### Task goal
Copy, from the entries below, each line in which the string "agent" appears.

### Data records
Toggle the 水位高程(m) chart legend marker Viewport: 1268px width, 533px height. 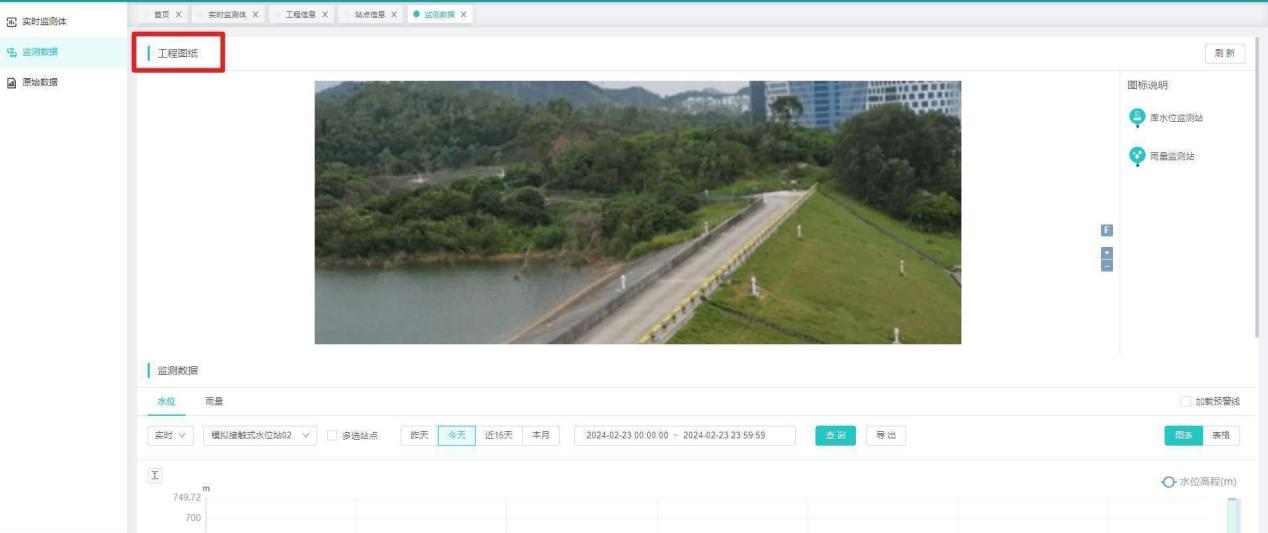pos(1169,482)
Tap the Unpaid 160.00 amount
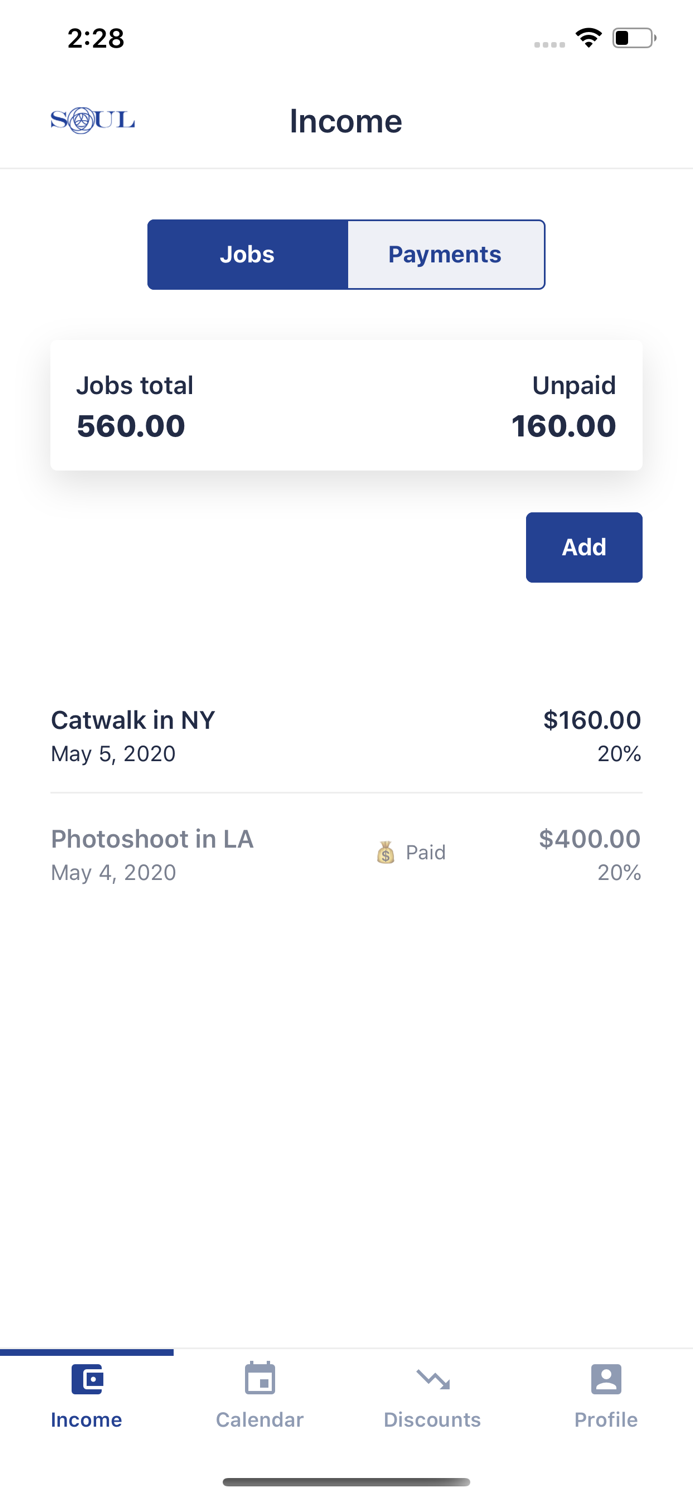Image resolution: width=693 pixels, height=1500 pixels. coord(564,426)
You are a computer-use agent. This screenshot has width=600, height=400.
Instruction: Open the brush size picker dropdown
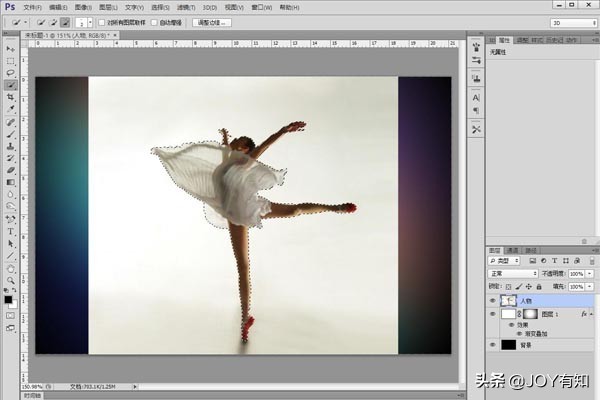(90, 21)
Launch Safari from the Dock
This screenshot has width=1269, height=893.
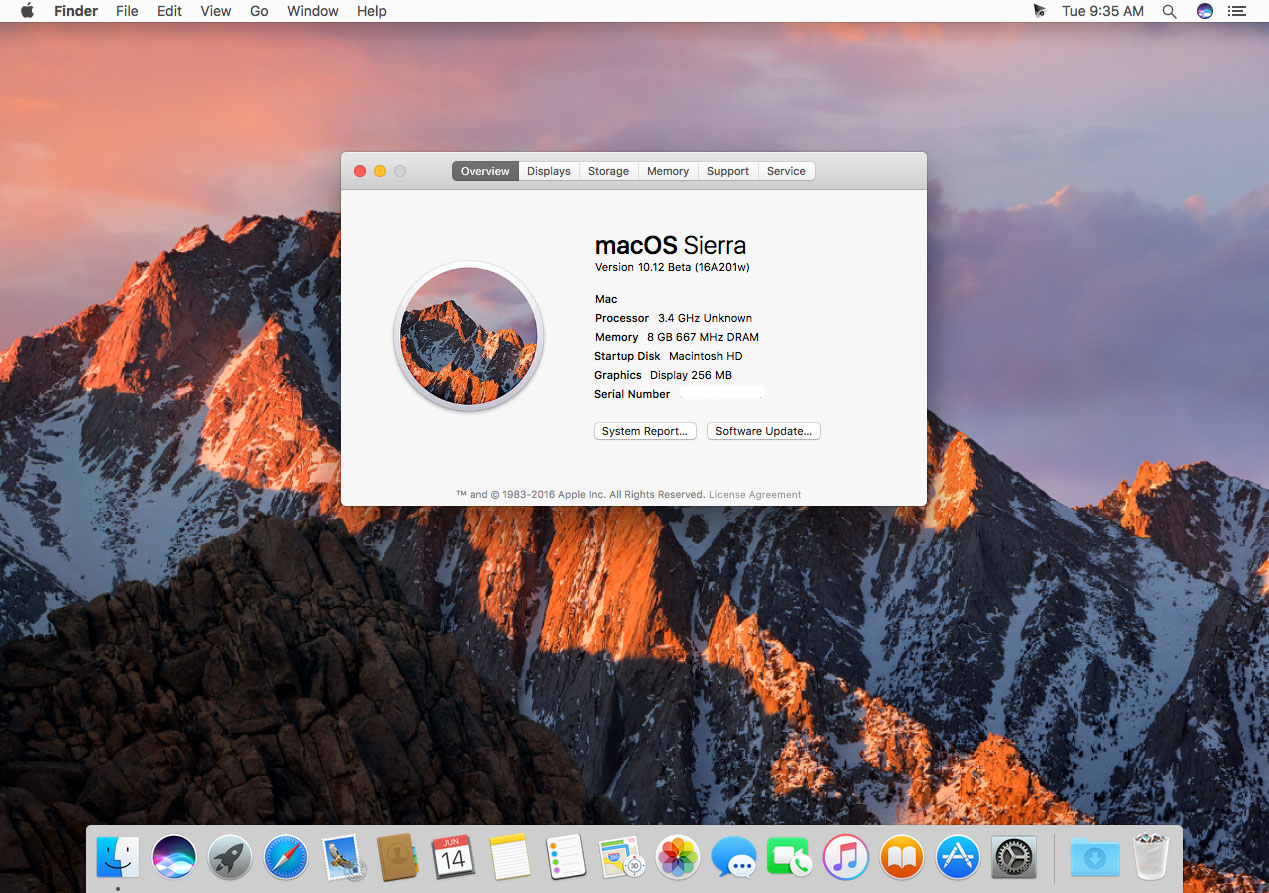pyautogui.click(x=285, y=857)
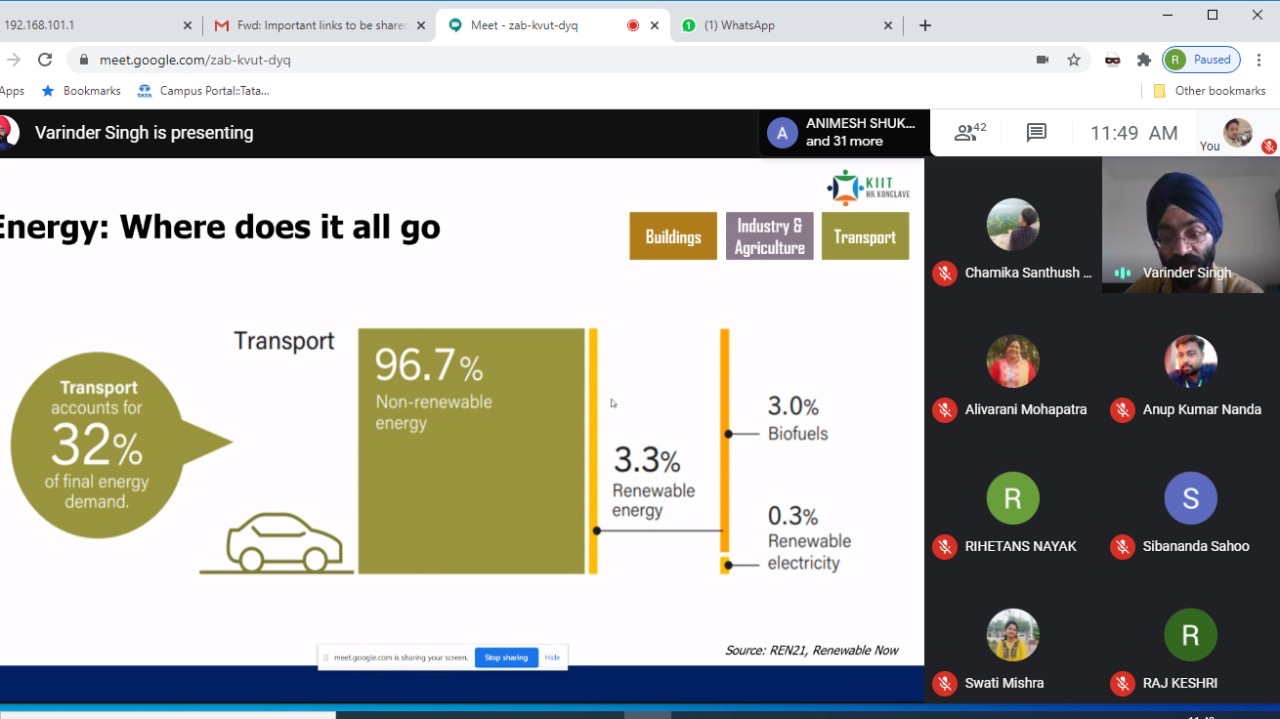Close the WhatsApp tab
This screenshot has width=1280, height=719.
888,26
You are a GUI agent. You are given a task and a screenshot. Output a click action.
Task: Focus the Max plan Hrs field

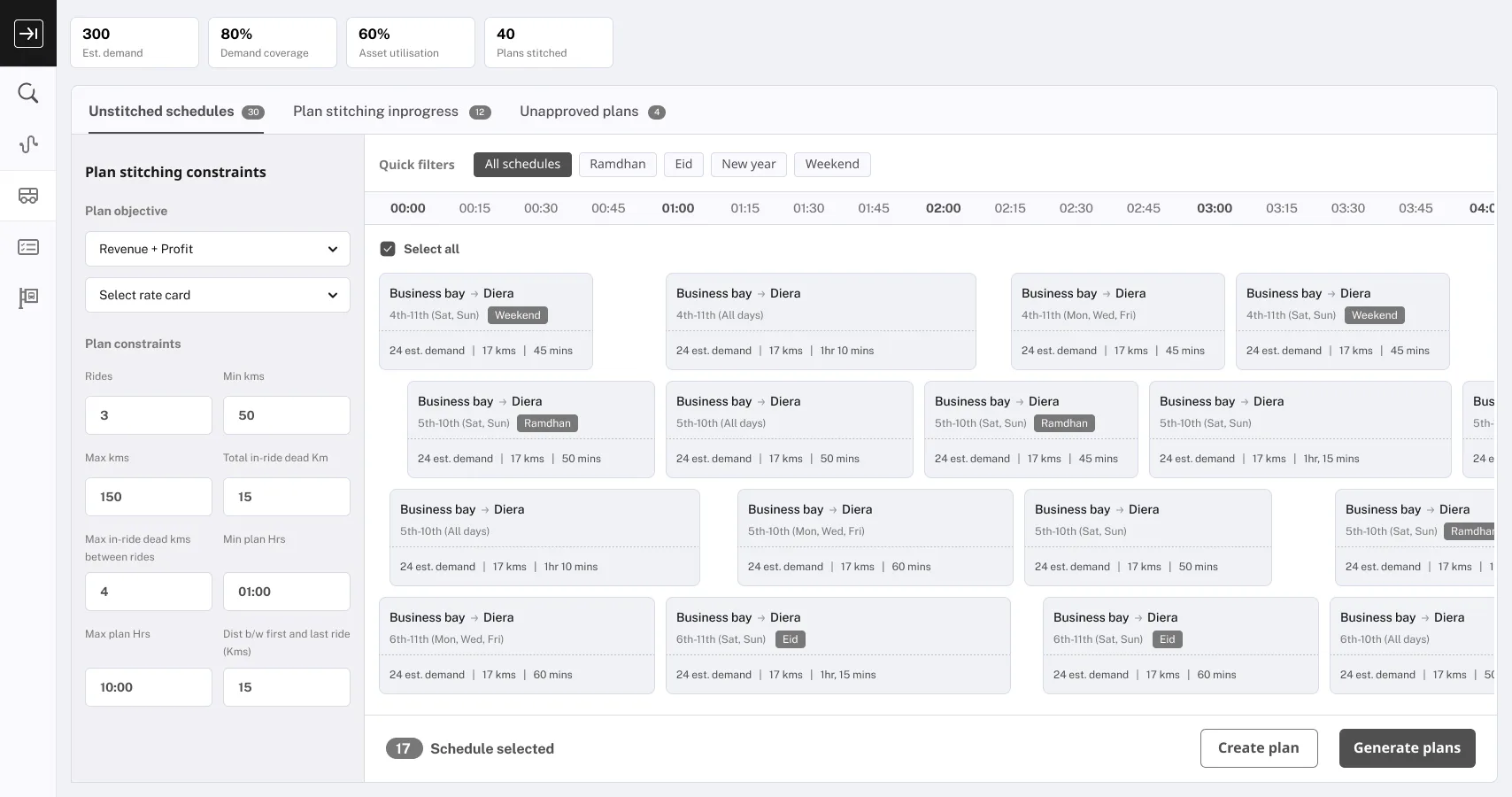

### Written solution
You are a computer-use agent. This screenshot has width=600, height=400.
You are a GUI agent. You are given a task and a screenshot. Output a click action.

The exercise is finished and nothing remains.